## Task description
Your answer should repeat the listing in full, with no line missing or altered.
▬▬▬
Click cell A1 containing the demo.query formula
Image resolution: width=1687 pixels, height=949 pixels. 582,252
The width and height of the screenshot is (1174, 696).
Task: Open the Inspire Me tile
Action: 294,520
▬▬▬
## Answer to the exercise
Click cell A1 containing the demo.query formula
Image resolution: width=1687 pixels, height=949 pixels. 582,252
The width and height of the screenshot is (1174, 696).
Task: Open the Inspire Me tile
Action: 294,520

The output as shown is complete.